Engineers Jos Weyers and Christian Holler can 3-D print a plastic or metal key that opens high-security locks in seconds.
The original key isn't needed. The trick is to 3-D print a "bump" key, which resembles a normal key but can open millions of locks with a carefully practiced rap on its head with a hammer.
Using software they created called Photobump, they say it's now possible to easily bump open a wide range of locks using keys based on photographs of the locks' keyholes.
Even without a high-quality 3-D printer, those specialized bump keys can be mail-ordered from 3-D printing services like Shapeways or i.Materialise which have no restrictions on printing keys.
"All anyone needs to open locks previously considered unbumpable is software, a picture of the lock's keyhole and the keyhole's depth," says Weyers, a competitive lockpicker and security consultant.

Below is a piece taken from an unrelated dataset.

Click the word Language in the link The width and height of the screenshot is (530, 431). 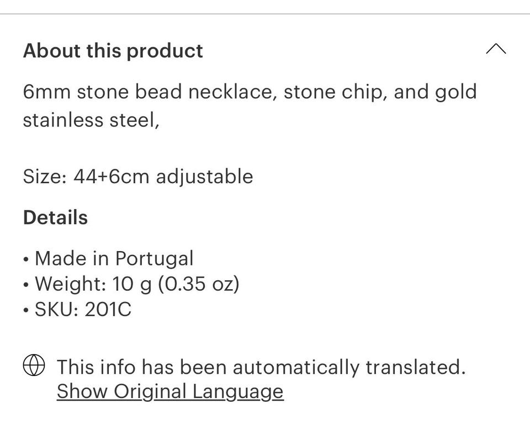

"You don't need much more to make a bump key," Weyers told an audience at the Hackers On Planet Earth conference, where he first hinted at the key printing software last month. "Basically, if I can see your keyhole, there's an app for that."
Many lock makers carefully trademark or patent their key blank designs and prevent them from being sold to anyone outside a small group of verified customers. But with the advent of 3D printing, those restrictions can't stop lockpickers from 3D printing their own blanks and filing them into bump keys.
A photo of a keyhole alone isn't quite enough to print one of Weyers' or Holler's bump keys. They also need information about the position of each pin in a target lock. But Holler says that information is easily found in widely available key-cutting software.
Weyers says he can derive it even more easily by sticking any thin tool into the keyhole, feeling for the pins and marking their depth to measure how deep in the lock's cylinder the pins are located.
Those measurements and the key's cross-sectional shape derived from a photo are fed into the Photobump desktop software to create a printable 3-D CAD model.
Weyers and Holler told Wired that they aren't trying to teach thieves a new trick for breaking into high-security facilities; instead, they want to warn lock makers about the possibility of 3-D printable bump keys so they might defend against it.